Économie, Écologie...,  Politique

Les demandes d’asile ont augmenté de 55% en 4 ans

«Le nombre de demandes d’asile a augmenté de 55% ces quatre dernières années et pourrait atteindre les 60.000 demandes en 2011», alerte Beauvau . (…) L’Hexagone concentre, quoi qu’il en soit, à lui seul «20% de la demande d’asile en Europe». Il se situe, selon le ministre de l’Intérieur, «à la deuxième place au niveau des pays industrialisés, derrière les États-Unis». Or, précise Claude Guéant, «on assiste à l’accroissement des demandes d’asile infondées». Ce qui se vérifie, dit-il, par la baisse constante des dossiers acceptés: à peine plus de 10.000 statuts de réfugié accordés en 2010, contre 11.500 en 2008. Quand vendredi l’administration donnait une suite favorable à plus d’un tiers des demandes, elle n’en accepte même plus un quart aujourd’hui. (…)

Le coût de l’hébergement d’urgence, dans des hôtels notamment, a augmenté de 85% en trois ans.

Cette dérive a également un coût: le budget de l’asile a augmenté de 40% en deux ans, dépassant le demi-milliard d’euros en 2011. Du jamais vu depuis que cette procédure existe. Car il faut bien héberger et assister financièrement les demandeurs, logés, pour une large part, dans des hôtels, sachant que les places en centre d’accueil restent limitées à 21.000. Soit trois fois moins que le nombre de candidats. (…)

Le budget de l’asile politique aura augmenté de 40% cette année, pour dépasser, selon les prévisions, les 520 millions d’euros.
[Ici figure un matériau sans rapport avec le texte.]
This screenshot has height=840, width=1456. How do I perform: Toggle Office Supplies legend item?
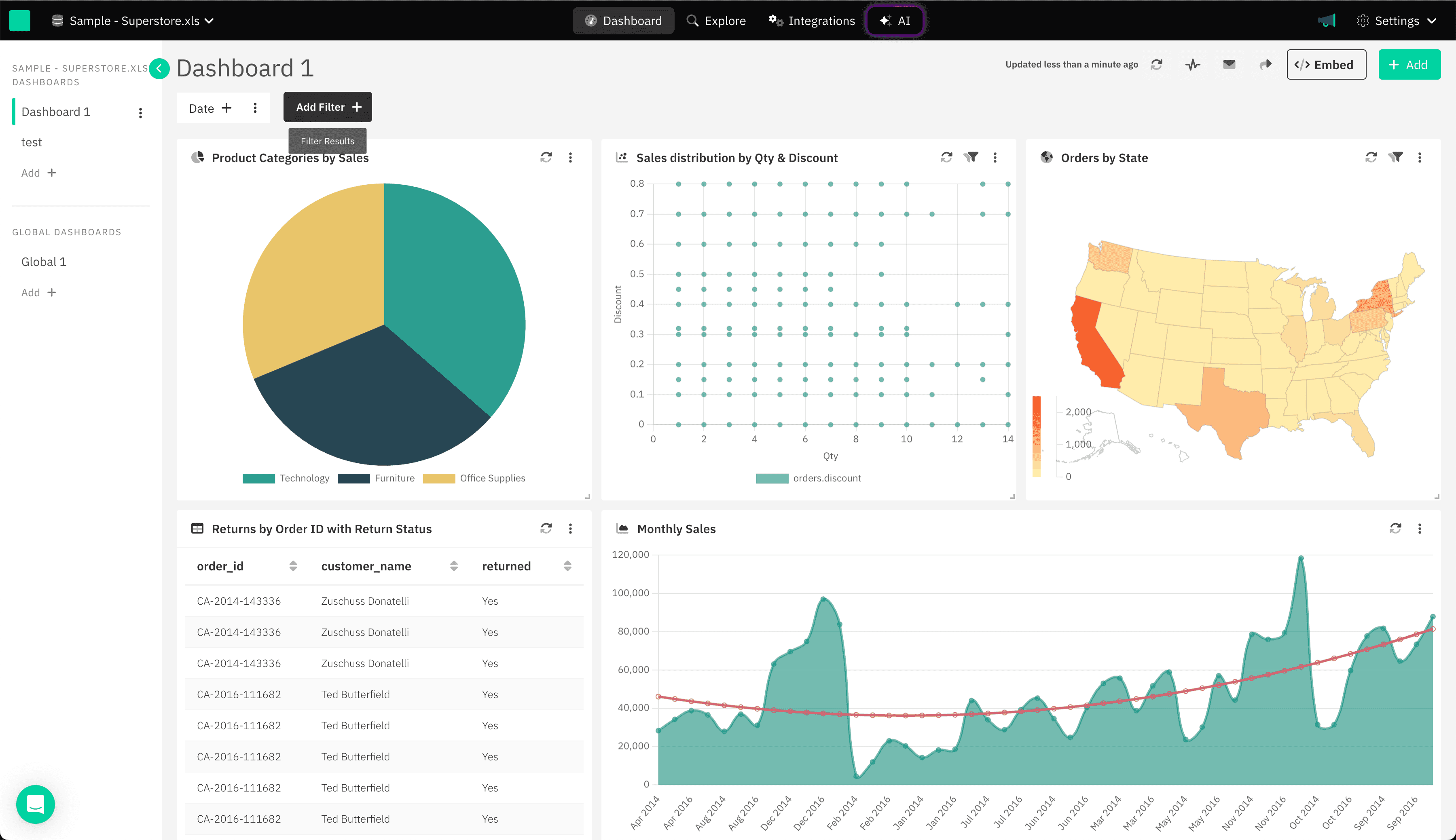[x=474, y=478]
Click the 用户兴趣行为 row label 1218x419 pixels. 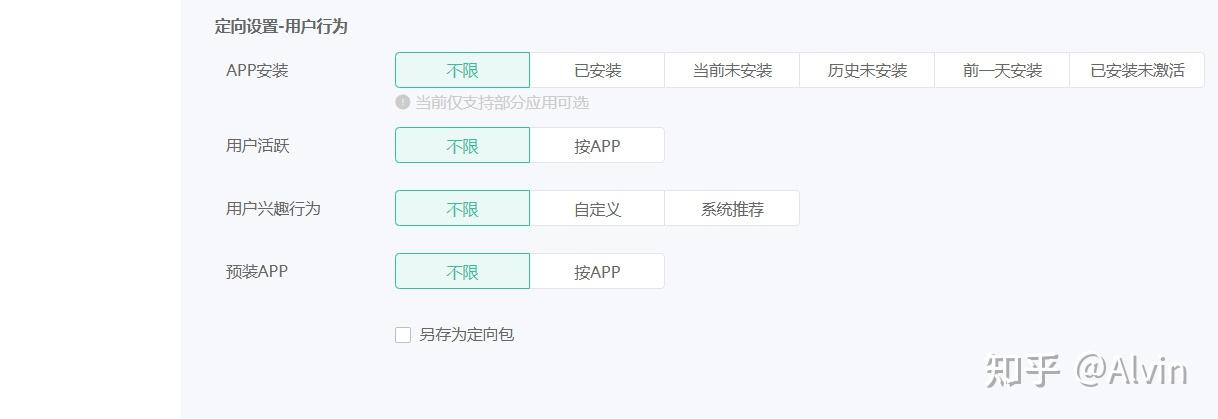coord(273,209)
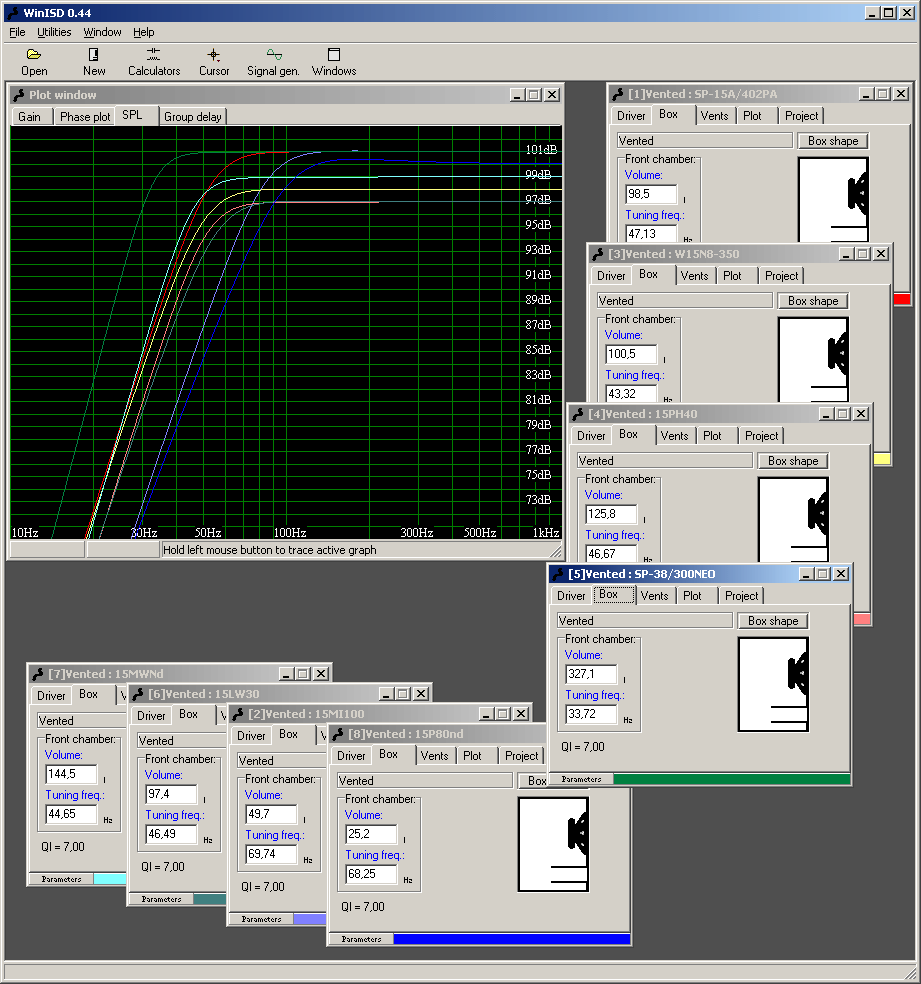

Le poste budgétaire le plus élevé concerne l’hébergement des demandeurs d’asile: 334 millions. Un peu moins 40% des personnes sont placées dans des centres d’accueil pour demandeurs d’asile (Cada). Elles touchent alors une allocation mensuelle de subsistance (AMS) calculée selon la composition familiale, les ressources de chacun et les prestations offertes par le centre d’accueil, comme la restauration par exemple. En 2011, l’AMS s’élèvera à 16% des 199 millions d’euros consacrés par l’État au fonctionnement des Cada, soit environ 32 millions d’euros. Ceux qui ne vont pas en centre d’accueil perçoivent une allocation temporaire d’attente (ATA), de 10,83 euros par jour, versée jusqu’à la décision accordant ou non le statut de réfugié. Le versement de cette aide a crû de 126% depuis 2009. Le coût de l’hébergement d’urgence, dans des hôtels notamment, est estimé à 135 millions d’euros en 2011 pour 20.000 places. Il a augmenté de 85% en trois ans.